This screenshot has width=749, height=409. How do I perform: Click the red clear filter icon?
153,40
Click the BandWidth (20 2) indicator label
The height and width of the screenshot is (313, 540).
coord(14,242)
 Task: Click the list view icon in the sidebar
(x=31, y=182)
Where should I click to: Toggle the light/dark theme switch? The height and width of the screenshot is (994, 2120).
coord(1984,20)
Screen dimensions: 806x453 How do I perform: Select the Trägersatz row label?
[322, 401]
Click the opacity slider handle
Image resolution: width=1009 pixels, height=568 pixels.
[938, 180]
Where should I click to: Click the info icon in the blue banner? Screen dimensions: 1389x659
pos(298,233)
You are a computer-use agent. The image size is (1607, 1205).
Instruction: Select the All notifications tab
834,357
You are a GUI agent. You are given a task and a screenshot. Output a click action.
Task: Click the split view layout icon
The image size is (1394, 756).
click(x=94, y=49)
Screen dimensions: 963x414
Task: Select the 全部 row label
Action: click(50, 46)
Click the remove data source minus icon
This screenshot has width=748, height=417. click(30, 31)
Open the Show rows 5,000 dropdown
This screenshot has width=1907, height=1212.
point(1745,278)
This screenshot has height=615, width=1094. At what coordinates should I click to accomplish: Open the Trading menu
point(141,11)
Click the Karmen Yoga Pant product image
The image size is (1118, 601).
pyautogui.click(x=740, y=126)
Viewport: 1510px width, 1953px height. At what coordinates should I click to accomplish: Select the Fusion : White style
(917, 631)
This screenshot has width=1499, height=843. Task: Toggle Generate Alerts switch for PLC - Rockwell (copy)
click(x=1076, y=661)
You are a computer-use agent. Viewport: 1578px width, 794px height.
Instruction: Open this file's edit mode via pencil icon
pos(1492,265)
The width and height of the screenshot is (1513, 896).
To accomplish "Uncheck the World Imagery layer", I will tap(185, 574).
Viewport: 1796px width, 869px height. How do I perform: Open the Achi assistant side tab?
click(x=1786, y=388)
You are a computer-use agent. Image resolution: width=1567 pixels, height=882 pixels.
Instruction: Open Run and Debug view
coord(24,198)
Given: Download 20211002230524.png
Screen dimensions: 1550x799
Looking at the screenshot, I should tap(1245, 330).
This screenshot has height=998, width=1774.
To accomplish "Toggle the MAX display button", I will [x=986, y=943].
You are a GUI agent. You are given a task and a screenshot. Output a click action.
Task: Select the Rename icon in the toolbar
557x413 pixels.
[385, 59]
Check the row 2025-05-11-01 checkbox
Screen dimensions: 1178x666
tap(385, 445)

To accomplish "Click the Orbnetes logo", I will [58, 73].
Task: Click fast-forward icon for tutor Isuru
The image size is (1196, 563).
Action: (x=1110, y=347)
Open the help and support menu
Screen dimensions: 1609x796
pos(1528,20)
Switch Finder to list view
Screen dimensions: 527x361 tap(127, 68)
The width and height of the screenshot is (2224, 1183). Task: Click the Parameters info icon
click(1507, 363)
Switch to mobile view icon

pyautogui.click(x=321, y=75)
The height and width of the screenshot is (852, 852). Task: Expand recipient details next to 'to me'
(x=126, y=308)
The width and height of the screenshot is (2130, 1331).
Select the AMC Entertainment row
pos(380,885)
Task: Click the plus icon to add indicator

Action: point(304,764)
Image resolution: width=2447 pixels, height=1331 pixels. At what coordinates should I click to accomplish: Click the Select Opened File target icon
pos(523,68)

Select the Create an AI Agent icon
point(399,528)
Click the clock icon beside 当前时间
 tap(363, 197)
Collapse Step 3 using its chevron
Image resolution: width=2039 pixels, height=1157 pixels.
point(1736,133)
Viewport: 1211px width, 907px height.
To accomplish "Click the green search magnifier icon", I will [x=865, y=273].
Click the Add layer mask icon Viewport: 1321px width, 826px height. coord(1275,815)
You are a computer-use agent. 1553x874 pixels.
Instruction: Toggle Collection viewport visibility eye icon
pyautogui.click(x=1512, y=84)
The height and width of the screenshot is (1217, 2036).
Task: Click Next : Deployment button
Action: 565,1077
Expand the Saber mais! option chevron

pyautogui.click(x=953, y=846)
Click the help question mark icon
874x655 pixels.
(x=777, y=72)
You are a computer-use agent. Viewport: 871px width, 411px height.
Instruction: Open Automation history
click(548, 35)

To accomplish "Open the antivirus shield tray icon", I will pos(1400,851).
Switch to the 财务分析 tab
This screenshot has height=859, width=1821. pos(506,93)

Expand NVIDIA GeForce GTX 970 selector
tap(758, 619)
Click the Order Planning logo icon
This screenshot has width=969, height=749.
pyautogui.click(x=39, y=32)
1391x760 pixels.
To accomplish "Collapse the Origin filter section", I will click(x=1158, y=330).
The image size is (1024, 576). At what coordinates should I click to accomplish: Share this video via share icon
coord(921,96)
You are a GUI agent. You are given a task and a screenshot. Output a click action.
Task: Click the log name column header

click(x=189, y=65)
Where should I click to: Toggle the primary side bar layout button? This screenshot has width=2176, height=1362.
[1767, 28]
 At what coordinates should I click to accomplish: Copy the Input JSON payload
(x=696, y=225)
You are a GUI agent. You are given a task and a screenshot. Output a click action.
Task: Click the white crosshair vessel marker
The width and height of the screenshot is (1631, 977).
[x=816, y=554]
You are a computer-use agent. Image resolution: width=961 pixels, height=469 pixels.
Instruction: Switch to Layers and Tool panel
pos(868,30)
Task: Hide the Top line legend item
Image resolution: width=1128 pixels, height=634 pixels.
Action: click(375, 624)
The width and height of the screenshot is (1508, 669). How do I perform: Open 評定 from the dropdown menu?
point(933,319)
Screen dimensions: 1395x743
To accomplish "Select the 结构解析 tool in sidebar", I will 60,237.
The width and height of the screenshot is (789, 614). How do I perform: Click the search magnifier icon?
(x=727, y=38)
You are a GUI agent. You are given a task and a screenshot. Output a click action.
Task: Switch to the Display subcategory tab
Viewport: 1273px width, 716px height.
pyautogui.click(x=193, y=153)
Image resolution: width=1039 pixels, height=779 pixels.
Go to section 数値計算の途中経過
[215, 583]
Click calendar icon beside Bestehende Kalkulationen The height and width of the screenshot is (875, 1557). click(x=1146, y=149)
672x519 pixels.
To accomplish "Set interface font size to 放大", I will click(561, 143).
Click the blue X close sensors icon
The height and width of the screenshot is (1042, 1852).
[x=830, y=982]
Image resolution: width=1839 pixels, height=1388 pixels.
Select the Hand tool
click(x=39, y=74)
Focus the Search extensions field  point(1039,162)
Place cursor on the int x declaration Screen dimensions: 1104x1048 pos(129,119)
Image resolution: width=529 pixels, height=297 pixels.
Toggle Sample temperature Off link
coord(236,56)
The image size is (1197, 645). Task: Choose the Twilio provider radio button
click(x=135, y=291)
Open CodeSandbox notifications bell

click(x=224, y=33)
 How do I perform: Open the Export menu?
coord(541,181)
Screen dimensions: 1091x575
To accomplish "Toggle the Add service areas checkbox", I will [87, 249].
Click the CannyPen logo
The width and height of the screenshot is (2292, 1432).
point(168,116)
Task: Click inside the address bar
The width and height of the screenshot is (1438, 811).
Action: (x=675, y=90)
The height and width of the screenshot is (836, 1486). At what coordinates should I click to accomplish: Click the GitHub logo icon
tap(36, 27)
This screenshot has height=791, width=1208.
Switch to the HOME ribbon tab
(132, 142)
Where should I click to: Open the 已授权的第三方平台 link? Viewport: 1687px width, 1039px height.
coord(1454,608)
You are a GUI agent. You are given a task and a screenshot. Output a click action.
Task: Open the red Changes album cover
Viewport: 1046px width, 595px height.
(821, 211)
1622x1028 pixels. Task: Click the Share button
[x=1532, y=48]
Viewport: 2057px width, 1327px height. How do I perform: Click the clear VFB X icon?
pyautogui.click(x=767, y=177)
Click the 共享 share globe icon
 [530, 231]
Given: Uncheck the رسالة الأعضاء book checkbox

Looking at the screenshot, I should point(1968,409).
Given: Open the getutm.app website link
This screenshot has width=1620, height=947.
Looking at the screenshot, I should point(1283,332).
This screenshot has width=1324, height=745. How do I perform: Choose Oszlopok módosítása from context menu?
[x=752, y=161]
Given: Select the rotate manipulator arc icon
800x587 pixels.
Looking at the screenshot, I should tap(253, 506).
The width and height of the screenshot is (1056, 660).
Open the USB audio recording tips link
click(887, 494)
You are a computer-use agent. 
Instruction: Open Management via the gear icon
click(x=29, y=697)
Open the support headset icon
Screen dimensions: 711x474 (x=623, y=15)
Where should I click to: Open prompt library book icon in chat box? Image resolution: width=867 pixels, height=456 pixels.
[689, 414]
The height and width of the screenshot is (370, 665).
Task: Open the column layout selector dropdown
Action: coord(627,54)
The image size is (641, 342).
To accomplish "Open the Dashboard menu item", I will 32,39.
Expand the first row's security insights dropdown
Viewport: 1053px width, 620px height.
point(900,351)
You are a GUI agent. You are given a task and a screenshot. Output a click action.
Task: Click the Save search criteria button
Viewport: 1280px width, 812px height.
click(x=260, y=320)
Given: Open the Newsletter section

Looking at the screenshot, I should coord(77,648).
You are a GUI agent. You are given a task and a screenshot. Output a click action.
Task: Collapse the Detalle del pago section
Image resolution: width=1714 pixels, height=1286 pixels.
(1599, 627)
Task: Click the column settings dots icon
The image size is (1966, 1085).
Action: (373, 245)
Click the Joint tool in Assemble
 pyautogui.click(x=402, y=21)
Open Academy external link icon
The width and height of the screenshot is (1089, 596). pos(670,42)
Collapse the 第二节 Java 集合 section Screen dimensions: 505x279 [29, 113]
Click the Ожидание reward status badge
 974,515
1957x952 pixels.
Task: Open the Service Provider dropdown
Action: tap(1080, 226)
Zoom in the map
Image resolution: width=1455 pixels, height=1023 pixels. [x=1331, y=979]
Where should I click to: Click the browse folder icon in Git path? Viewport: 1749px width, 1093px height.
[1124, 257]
=-=-=
Assignment »
Where does "computer" appear in the listing? Show every line that has it.

Exercise result »
You are a computer-use agent. The image size is (1607, 1205).
You are a computer-use agent. Viewport: 1578px width, 794px height.
You are a computer-use agent. Image resolution: width=1567 pixels, height=882 pixels.
You are a computer-use agent. 1553x874 pixels.
You are a computer-use agent. Viewport: 871px width, 411px height.
You are a computer-use agent. Image resolution: width=961 pixels, height=469 pixels.
You are a computer-use agent. 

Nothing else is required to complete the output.